So What is This Underbelly of Which You Speak?

While traditional methods (PR, advertising, events, seminars) and online methods (SEO, SEM, social, referral marketing) are well understood by most companies there are many methods that are less well publicized. I have watched so many companies go through massive growth and see the commentary in the press wondering how they’re doing it and then finding out from the inside that there is some slightly nefarious technique being employed.

People who have tons of online marketing skills will be saying “duh,” while people who hate anything they don’t perceive as totally moralistic and above board will be cringing, but the reality is that if you are not informed of these “gray hat” techniques you are likely competing against people who know and employ them well – and are probably kicking your ass.

I normally tell companies with whom I work, “In online marketing you’ll likely need to skate right up to the line of acceptability without crossing it in order to grow at exponential rates. You’ll cross it from time-to-time, get checked, and quickly realize you were on the wrong side of the line. Mea culpa and get right back into line. If you’re nowhere near the line of acceptability you’re playing in the wrong rink.”

Here are some examples:

1. When I first started blogging Digg was still at its peak. My articles never appeared on Digg so I didn’t focus on it at all. But I wanted to understand it better. So I tried posting there and got no love. So I called a close friend of mine that seemed to understand how all of this “gray hat” marketing techniques seems to work. He told me that there were a core group of inner Digg users who could control what got on the front page. What? How? Well, there were algorithms that determined what went on the front page that included things like the rank of the submitter and the number of upvotes that it received in the first period of time (I don’t know how long it was).

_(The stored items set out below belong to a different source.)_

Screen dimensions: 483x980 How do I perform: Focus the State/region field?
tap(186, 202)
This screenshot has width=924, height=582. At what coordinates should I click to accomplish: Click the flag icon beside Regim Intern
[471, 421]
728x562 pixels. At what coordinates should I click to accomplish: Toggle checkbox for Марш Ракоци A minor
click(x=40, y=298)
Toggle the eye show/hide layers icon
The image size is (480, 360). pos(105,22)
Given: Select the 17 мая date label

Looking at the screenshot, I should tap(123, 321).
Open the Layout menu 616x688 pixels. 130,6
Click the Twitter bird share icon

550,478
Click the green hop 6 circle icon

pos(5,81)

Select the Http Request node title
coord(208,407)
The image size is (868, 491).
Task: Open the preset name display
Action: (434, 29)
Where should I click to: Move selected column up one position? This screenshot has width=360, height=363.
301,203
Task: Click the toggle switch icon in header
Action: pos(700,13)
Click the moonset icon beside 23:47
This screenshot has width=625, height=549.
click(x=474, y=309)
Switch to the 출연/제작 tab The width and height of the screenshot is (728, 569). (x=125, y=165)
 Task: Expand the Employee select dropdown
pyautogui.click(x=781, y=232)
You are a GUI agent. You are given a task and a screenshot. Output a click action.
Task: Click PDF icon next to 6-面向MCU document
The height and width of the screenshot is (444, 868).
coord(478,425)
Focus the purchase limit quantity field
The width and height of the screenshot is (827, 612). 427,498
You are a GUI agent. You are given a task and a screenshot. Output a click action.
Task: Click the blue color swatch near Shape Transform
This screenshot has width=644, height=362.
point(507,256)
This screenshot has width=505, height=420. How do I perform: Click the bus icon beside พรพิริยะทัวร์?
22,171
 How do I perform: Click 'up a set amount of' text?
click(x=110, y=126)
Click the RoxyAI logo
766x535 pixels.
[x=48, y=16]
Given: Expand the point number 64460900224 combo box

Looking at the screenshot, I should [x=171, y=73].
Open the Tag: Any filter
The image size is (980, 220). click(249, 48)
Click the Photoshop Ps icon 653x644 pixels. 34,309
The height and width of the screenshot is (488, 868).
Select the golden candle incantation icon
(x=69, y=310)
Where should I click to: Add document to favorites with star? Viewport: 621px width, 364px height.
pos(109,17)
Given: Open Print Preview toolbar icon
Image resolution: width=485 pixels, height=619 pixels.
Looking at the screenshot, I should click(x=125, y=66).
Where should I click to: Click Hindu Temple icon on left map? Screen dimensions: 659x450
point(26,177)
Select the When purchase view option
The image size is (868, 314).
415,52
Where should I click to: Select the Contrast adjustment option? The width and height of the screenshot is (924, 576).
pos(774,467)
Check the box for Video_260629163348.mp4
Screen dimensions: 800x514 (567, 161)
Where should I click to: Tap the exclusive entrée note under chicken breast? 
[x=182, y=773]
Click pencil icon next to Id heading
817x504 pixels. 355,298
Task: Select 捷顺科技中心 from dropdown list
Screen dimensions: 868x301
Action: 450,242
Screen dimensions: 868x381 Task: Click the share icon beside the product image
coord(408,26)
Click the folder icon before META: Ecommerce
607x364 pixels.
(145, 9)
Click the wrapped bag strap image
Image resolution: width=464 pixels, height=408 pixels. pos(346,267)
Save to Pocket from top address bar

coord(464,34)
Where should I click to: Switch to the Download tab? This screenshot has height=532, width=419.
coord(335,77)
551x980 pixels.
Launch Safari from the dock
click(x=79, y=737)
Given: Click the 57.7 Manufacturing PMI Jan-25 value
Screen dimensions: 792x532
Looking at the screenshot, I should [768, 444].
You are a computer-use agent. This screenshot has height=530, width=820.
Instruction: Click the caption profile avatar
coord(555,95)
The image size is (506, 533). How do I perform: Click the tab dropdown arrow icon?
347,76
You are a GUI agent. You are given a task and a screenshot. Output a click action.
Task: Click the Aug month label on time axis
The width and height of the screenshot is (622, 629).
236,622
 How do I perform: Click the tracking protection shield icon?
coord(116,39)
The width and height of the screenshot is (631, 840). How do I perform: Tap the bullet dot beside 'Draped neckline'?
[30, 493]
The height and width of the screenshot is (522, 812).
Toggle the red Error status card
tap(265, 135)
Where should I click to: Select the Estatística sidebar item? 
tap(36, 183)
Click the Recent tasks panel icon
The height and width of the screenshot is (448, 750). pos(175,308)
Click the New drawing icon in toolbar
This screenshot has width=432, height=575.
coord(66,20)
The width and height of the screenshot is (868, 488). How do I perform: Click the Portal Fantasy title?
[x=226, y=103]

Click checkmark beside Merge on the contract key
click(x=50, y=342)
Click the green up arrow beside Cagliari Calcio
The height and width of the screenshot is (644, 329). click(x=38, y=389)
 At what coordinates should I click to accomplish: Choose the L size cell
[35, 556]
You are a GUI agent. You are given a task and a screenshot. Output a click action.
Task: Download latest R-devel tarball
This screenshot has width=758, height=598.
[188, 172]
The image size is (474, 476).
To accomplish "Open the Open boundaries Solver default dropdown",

Of course once submitted you could send out links to your friends and ask them to upvote your content and that would help. But the inner Digg users were all on IM together and when they posted they would instant message their Digg circle and ask for upvotes. Of course reciprocity matters so they would all leap into action.

Why would people go to such lengths? Driving huge audiences can be worth millions of dollars, that’s why. So in those years where you were simply submitting articles to Digg there were a cabal working together that would undermine you. And you thought the Internet was a meritocracy where the best ideas win?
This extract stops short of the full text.